Bitcoin ETF outflows are worse than many investors realise, and the selling pressure shows no sign of slowing down, according to Bloomberg Intelligence ETF analyst James Seyffart.
The Outflow Picture Is Deteriorating
Speaking on the Milk Road Show, Seyffart said net inflows into Bitcoin ETFs have now fallen to just over $51 billion from a peak of $63 billion, meaning more than $11 billion has left these products from their high point. The selloff has pushed flows below February lows, making this the worst sustained outflow period since the ETFs launched.
The pace is accelerating rather than easing. On 25 June alone, $700 million exited in a single day, followed by $445 million the next day, then $232 million, and $223 million the day after. “It’s not slowing down,” Seyffart said. “If anything it’s kind of accelerating.”
Why the Selling Is Happening
Seyffart said there is no single explanation. The basis trade, which once supported institutional inflows, has largely unwound. Concerns about Strategy and whether Michael Saylor might be forced to unwind Bitcoin positions are weighing on sentiment. And perhaps most significantly, capital and attention are rotating toward other areas.
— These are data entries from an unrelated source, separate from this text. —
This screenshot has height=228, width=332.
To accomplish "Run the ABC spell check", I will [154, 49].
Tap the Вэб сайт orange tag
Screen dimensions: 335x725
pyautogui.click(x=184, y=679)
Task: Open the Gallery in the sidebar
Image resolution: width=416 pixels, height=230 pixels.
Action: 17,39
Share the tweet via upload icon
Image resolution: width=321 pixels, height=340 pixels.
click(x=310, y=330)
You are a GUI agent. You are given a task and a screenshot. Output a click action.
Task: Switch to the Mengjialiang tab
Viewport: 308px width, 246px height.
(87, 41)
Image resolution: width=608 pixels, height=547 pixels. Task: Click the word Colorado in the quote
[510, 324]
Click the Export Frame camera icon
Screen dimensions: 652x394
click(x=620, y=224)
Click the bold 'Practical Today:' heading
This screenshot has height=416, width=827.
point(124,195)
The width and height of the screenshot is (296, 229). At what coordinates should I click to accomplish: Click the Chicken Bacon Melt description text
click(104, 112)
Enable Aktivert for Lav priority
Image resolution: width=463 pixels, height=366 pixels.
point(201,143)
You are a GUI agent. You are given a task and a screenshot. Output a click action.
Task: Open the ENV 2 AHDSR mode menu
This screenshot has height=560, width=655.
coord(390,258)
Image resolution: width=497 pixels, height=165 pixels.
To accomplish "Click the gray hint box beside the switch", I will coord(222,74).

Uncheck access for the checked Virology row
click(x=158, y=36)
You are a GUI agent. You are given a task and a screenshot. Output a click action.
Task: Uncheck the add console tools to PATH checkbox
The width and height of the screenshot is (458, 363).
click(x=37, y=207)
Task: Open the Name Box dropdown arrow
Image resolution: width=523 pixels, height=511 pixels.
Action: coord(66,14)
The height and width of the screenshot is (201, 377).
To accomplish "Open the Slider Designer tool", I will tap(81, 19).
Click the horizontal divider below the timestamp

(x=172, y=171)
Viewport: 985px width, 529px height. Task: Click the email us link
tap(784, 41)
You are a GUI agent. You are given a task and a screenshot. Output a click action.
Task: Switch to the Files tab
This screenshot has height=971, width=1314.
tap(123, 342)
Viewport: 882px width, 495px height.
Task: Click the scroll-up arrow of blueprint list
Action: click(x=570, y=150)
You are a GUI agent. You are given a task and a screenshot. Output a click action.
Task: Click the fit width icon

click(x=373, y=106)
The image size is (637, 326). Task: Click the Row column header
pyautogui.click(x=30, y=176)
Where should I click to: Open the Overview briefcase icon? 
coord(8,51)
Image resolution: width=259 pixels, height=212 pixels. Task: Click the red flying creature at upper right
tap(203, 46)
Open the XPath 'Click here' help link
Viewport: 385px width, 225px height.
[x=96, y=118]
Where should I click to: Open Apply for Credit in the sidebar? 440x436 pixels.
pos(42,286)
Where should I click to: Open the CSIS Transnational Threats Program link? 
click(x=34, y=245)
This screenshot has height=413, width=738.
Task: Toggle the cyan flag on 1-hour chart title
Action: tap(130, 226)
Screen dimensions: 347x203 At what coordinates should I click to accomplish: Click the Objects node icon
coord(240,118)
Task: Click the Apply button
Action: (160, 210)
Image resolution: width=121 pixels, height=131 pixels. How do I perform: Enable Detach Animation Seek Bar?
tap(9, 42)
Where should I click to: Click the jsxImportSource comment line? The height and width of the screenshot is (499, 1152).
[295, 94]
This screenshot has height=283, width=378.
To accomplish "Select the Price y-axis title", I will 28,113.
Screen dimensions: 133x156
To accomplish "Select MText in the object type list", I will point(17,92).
“There are way more interesting things happening in the market right now,” Seyffart said, pointing to AI and the space sector as competing draws on both capital and investor attention.
Covered Call ETFs and the Spaghetti Cannon
Despite the outflows, new Bitcoin ETP products keep launching. Goldman Sachs and BlackRock have both introduced covered call Bitcoin income ETFs, designed to give investors toned-down, yield-generating exposure to the asset. Seyffart said client demand for lower-volatility Bitcoin access is real, though he personally sees the trade-off of capping upside on a high-volatility asset as questionable.
He described the broader ETP product wave as a “spaghetti cannon,” with one new issuer launching 50 ETFs in a single week. The bright spots, he said, are newer and smaller products including Solana, XRP, and Hyperliquid ETFs, which launched during the bear market and have held up better than the established Bitcoin and Ethereum funds.